3) Give Jane use immunity (or actually what Virginia cases call "use derivative immunity"). Ask the judge to instruct Jane that, "Use immunity means that nothing that you say today and no evidence that is developed from what you say can be used in a trial against you. There is only one exception to this. Immunity does not protect you if you commit perjury. Once you have been granted immunity you cannot invoke your 5th Amendment right and you must now testify to the best of your knowledge and ability." Then require her to testify.
This is the most likely outcome. Why use "use immunity?" Lets assume Jane tells the new story to the judge and remember she made inculpatory statements to the prosecutor. She has either made a false report to an officer or committed perjury. If the new story is a true then the report to the police on the night of the incident is a lie. This is a "Making a False Statement" misdemeanor. If the new story is a lie and the report to the police is true then she has committed perjury, a felony. If Prosecutor has given her transactional immunity he's going to face an argument that she can't be prosecuted for her actions on that night.1 This paints him into the a corner which requires him to charge Jane with the felony.

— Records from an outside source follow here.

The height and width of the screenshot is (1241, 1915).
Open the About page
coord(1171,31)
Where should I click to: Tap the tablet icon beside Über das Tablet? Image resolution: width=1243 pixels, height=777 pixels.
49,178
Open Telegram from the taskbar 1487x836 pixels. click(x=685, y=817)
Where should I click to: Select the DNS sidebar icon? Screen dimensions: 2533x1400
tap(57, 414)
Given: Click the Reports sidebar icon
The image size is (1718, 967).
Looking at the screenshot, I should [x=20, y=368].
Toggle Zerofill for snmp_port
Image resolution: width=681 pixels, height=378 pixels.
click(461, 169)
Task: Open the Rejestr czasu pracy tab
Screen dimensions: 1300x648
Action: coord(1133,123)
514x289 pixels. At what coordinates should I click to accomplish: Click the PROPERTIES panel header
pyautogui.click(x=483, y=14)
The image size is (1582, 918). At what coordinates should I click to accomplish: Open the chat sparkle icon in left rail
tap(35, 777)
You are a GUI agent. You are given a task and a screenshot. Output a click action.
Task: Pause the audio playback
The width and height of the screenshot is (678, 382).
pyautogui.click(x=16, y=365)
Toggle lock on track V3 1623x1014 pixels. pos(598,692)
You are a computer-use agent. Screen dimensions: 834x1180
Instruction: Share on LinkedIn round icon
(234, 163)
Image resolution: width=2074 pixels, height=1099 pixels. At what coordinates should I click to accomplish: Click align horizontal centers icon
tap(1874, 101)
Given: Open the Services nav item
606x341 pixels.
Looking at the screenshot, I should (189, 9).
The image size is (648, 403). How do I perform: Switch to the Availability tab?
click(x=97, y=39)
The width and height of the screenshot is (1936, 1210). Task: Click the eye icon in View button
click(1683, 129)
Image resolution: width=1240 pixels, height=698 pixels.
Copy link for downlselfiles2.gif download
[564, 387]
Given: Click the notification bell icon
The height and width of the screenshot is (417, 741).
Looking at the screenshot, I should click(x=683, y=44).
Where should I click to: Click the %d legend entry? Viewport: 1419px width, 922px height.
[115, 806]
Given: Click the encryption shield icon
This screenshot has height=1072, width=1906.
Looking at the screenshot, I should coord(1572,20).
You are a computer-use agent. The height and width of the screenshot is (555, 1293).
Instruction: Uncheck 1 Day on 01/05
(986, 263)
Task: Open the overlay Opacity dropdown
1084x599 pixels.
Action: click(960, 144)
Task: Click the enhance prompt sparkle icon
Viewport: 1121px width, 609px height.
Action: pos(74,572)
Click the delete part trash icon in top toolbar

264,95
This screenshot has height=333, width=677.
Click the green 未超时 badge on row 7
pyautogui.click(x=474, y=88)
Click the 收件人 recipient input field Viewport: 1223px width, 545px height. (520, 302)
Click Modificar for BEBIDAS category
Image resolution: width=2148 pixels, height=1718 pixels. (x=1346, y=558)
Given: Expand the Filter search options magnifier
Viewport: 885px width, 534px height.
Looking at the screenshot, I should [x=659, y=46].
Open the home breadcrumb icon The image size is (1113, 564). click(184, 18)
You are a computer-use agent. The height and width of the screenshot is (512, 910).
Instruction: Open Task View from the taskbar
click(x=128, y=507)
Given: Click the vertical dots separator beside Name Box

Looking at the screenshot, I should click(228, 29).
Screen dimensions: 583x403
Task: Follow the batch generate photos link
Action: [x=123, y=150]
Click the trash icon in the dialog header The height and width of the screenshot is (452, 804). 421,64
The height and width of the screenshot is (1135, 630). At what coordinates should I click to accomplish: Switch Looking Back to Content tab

Or, if you want to view this from the perspective of a totally unsympathetic, hard core prosecutor, it gives Prosecutor the option of indicting her on both charges and letting a jury figure out which one it will convict her on.
1 I say "an argument" because the counter argument would be that she was not a "transactor" but a victim in the thing about which she is testifying. The report to the police is collateral and post-event. And before anyone screams at me, no, I have not looked at case law relevant to this argument - it just hit me as I was typing.
In case anyone out there needs this warning: This ain't legal advice. Everything in the blog is off the cuff and no one goes back and reads all the cases and statutes before blogging. The law may have changed; cases misread and misunderstood two years ago can still lead to a clinging misperception. Courts probably don't even operate as described herein. In fact - just in case someone is stoned enough to start quoting this blawg as authority to a judge - It is hereby stated that everything in this blog is pure fiction.